Concert, Wigmore Hall Chamber Music Series
We celebrated our tenth birthday with a concert in the Wigmore Hall’s Chamber Music Series on 20 October 2012. The programme was a central European one. The first half comprised Janacek’s “Mladi” (or “Youth”) for wind sextet – an extraordinarily youthful piece from a composer of 70! – and Dvorak’s Piano Quartet no.2 in Eb major. The second half was Brahms’ Clarinet Trio op.114 – a piece that we’ve played many times over the years, and that stands at the core of the repertoire for mixed wind, strings and piano.
Release of Bach Flute Works on CD
Conchord flautist, Daniel Pailthorpe alongside Conchord pianist, Julian Milford, released a CD of Bach flute works on the Champs Hill Label. Pailthorpe writes” From the substantial body of solo flute music purporting to be by J.S. Bach, a relatively small amount can definitely be attributed to him; the four works on this disc form the majority of what is now known to be by the great man himself.” One of the few orchestral principals of international standing who plays on a wooden flute, Daniel’s unique approach to the instrument and this repertoire received critical acclaim.
‘Thank you, Daniel, Julian, and London Conchord members, for restoring my faith in humanity. When I need it again, I shall return to this…with tissues just in case.’
© 2012 American Record Guide
Release of complete chamber works of Francis Poulenc on CD
In early 2012 we released a double disc of Poulenc’s Chamber Music on Champs Hill Records. The project had been a long time in the making – we recorded the Sextet, Trio and wind sonatas several years ago, and had later decided to put them together with the string sonatas, and the remaining works for chamber ensemble, which include some rarely-heard gems (such as the wonderful sonata for two clarinets).
Concert, BBC Radio 3 lunchtime series, Wigmore Hall
Our concert in the BBC’s 2012 programme of live concerts from the Wigmore Hall at Monday lunchtime focused upon the wind players in the group. It opened with Poulenc’s Sextet for Piano and Winds, and closed with Beethoven’s Quintet for Piano and Winds. In between was a lesser-known piece, which also happens to be Mozart’s last chamber work – the Adagio and Rondo for glass harmonica, flute, oboe, viola and cello K 612. The glass harmonica part must have been extraordinarily difficult to play on the instrument – it was written for a well-known blind virtuoso of the day – but transposes very well to the piano as a mini piano concerto. The piece’s clarity and serenity is reminiscent of “The Magic Flute”, with which it is roughly contemporary.

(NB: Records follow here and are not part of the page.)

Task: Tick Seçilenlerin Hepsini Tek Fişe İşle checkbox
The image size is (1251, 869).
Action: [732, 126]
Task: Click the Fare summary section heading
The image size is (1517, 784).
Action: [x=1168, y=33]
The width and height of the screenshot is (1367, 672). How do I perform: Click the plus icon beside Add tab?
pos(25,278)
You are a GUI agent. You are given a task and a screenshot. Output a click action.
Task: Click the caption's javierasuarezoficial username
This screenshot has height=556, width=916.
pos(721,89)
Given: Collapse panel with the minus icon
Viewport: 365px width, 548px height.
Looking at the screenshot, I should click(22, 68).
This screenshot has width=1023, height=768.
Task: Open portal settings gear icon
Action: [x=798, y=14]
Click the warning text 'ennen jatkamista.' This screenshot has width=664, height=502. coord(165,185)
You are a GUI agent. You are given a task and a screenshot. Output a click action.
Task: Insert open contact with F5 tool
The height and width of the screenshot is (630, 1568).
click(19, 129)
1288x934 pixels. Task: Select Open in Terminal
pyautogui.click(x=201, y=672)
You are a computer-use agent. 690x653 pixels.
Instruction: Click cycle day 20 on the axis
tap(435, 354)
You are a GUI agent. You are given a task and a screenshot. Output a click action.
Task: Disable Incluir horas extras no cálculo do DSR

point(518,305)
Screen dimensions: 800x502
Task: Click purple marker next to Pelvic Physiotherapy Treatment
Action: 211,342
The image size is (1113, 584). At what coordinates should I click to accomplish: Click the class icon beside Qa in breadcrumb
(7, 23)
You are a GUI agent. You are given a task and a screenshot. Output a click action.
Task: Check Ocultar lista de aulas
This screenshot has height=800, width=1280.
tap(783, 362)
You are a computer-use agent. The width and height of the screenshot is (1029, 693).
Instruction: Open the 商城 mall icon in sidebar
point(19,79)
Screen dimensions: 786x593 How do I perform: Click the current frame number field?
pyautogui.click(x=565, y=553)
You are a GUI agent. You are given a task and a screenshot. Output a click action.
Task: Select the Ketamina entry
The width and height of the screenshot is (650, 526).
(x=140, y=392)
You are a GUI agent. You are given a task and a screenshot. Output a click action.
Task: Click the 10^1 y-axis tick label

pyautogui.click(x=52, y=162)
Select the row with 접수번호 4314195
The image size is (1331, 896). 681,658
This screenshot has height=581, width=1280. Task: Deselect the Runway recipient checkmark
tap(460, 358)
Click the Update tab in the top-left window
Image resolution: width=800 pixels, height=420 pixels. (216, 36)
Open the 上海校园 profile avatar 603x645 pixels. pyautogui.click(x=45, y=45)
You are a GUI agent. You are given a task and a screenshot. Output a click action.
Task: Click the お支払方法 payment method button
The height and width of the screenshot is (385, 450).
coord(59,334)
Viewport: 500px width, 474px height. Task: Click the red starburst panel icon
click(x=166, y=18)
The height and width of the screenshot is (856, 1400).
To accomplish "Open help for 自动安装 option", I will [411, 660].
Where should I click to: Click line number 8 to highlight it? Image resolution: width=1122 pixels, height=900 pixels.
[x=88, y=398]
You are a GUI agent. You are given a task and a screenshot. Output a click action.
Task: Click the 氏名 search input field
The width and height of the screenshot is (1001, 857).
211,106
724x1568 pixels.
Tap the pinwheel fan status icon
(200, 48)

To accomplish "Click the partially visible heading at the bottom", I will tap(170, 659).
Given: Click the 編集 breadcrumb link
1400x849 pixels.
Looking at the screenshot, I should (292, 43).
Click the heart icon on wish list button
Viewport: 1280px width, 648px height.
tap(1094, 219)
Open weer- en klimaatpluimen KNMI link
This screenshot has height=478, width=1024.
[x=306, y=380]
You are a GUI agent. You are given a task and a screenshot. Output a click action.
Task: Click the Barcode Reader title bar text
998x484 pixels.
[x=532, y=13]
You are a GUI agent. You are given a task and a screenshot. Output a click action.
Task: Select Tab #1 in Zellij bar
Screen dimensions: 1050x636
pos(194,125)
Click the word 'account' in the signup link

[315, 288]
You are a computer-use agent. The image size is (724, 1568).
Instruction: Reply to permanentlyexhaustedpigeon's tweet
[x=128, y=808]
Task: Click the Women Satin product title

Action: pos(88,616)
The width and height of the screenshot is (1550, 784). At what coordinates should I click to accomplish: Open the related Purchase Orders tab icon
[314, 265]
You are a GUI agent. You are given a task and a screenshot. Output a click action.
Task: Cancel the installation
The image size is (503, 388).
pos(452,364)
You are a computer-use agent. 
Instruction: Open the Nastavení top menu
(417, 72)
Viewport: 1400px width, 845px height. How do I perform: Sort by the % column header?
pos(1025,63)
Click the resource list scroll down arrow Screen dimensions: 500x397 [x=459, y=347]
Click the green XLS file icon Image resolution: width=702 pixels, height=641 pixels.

Concert, Library of Congress, Washington DC
We made our second trip to the USA to perform in the Library of Congress Chamber Series in Washington DC. The programme featured two Elizabeth Sprague-Cooldige comissions: Poulenc’s Flute Sonata (which earned a standing ovation!) and a quartet by Frank Bridge. It was a real pleasure to be part of this historic series.